TASK DETAILS> Produce a verbatim copy of the following records, leaving out all pictures.
BEGIN DATA SHOWN
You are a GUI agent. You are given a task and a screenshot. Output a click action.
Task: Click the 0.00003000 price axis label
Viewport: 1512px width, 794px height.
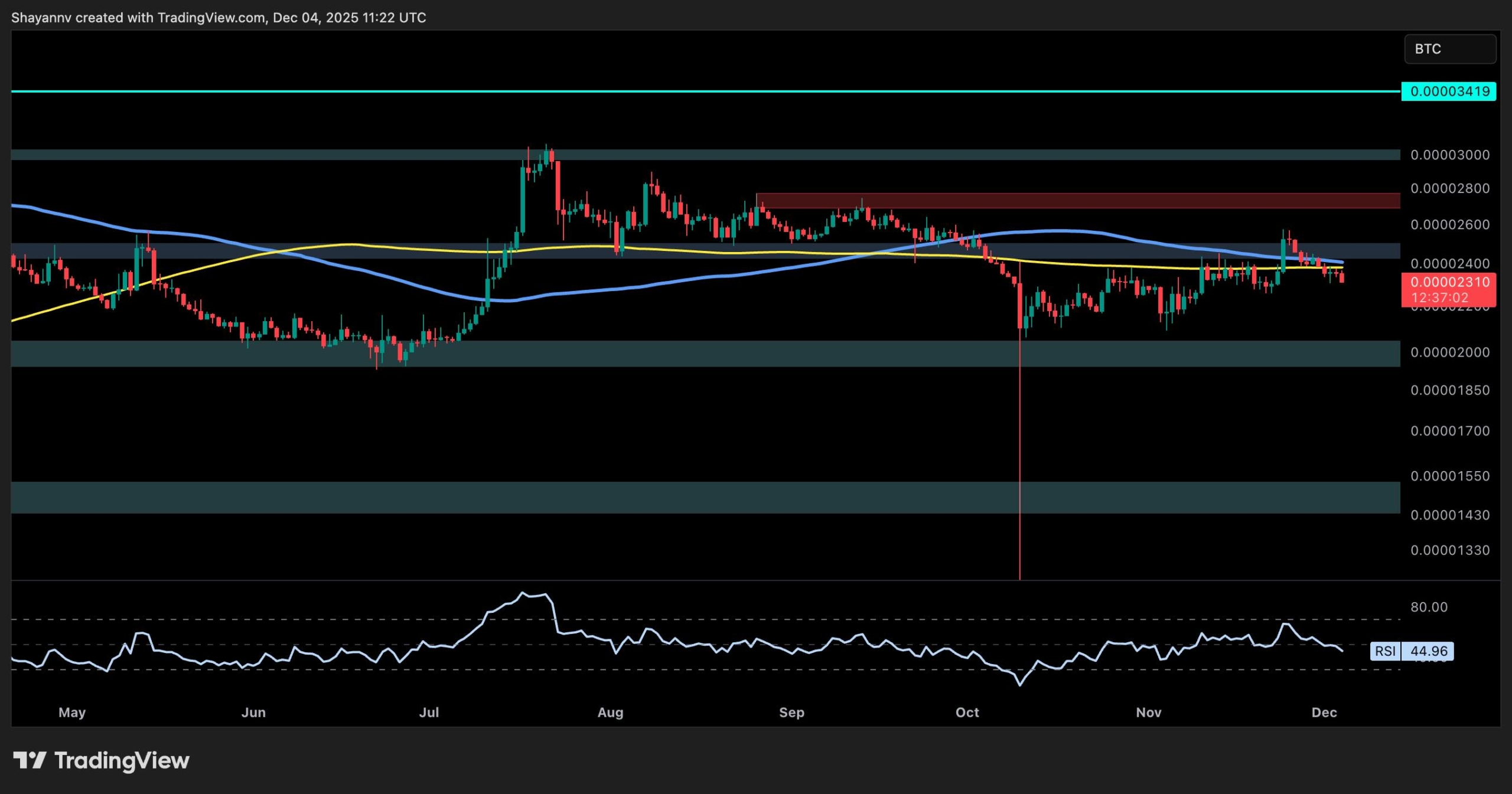coord(1449,155)
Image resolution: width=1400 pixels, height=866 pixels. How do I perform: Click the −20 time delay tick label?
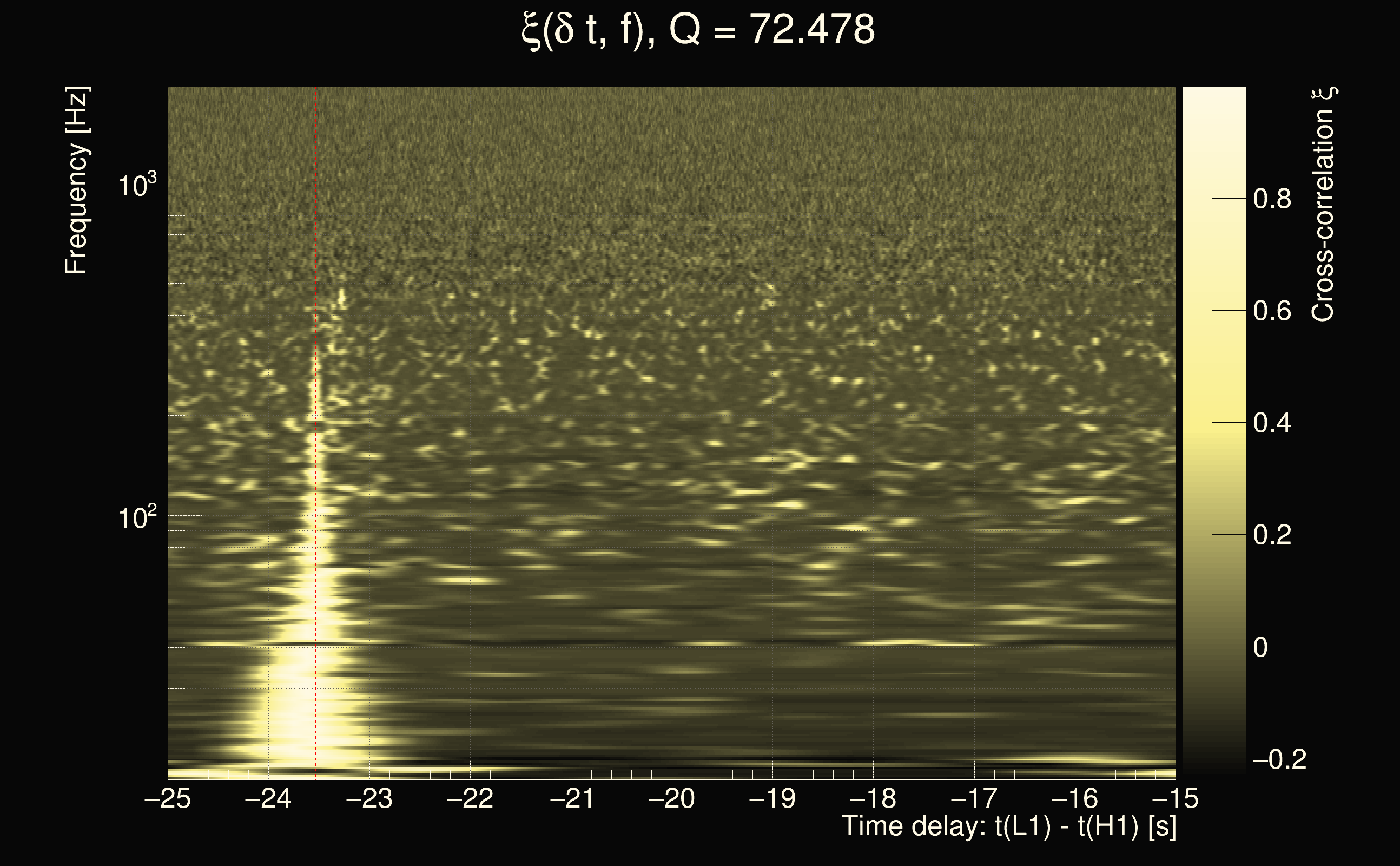click(x=671, y=798)
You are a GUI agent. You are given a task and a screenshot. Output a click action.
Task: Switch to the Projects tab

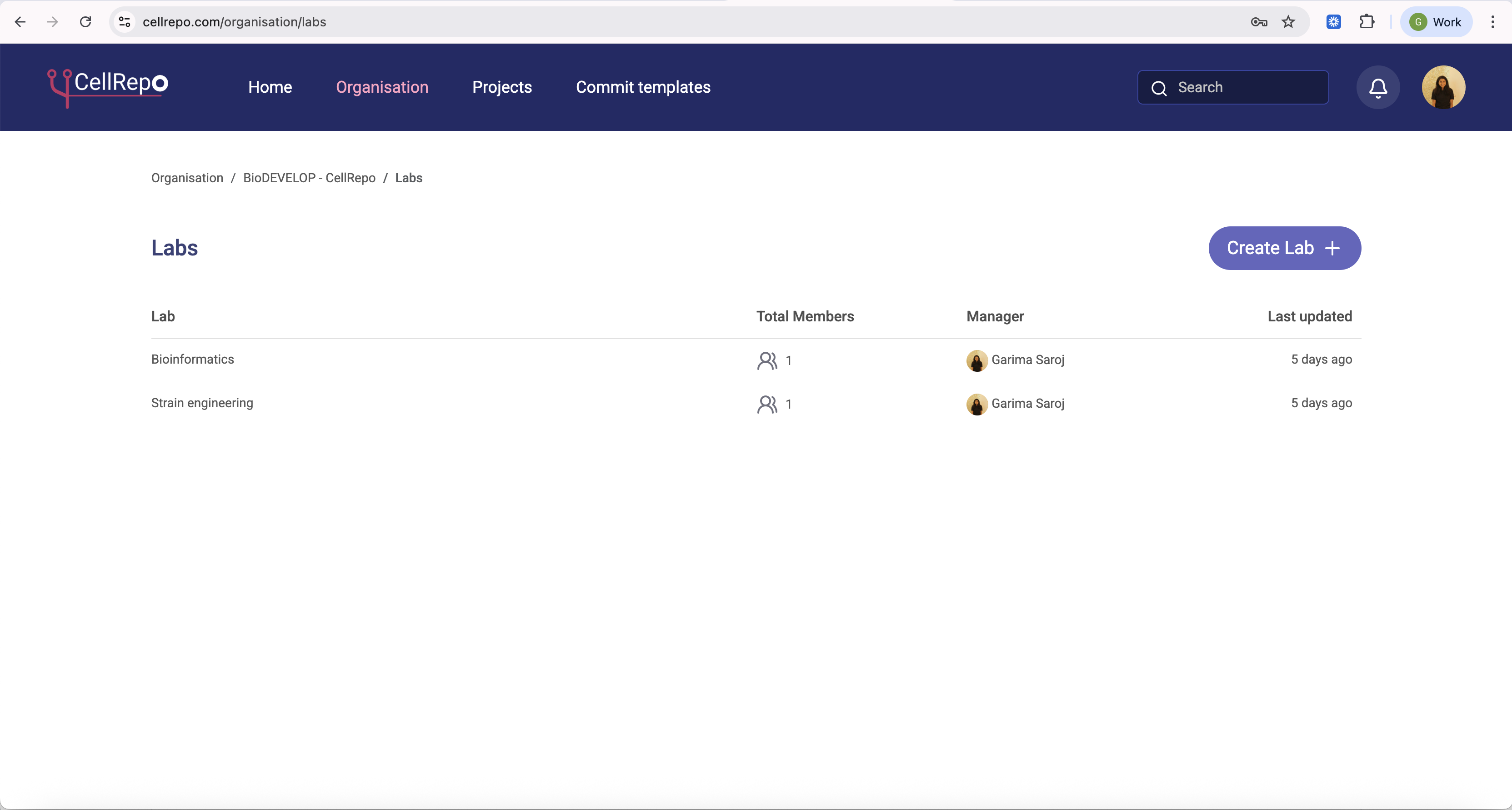(x=502, y=87)
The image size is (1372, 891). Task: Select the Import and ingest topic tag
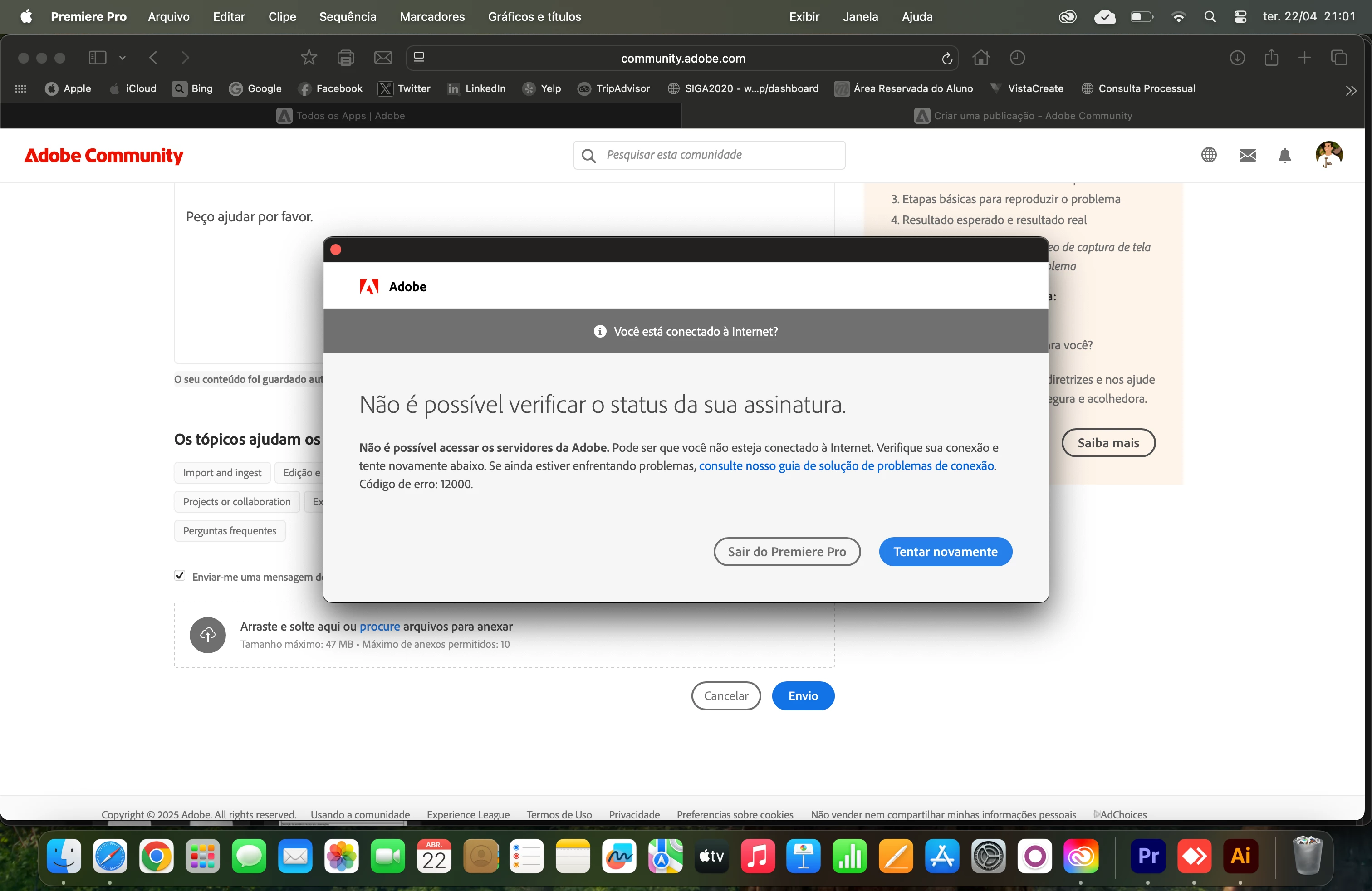(222, 473)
END DATA SHOWN
RESPONSE>
You are a GUI agent. You are given a task and a screenshot. Output a click action.
Task: Click the 0.00003000 price axis label
Viewport: 1512px width, 794px height.
coord(1449,155)
Image resolution: width=1400 pixels, height=866 pixels. How do I perform: Click the −20 time delay tick label?
click(x=671, y=798)
You are a GUI agent. You are given a task and a screenshot. Output a click action.
Task: Switch to the Projects tab

(x=502, y=87)
The image size is (1372, 891). Task: Select the Import and ingest topic tag
(222, 473)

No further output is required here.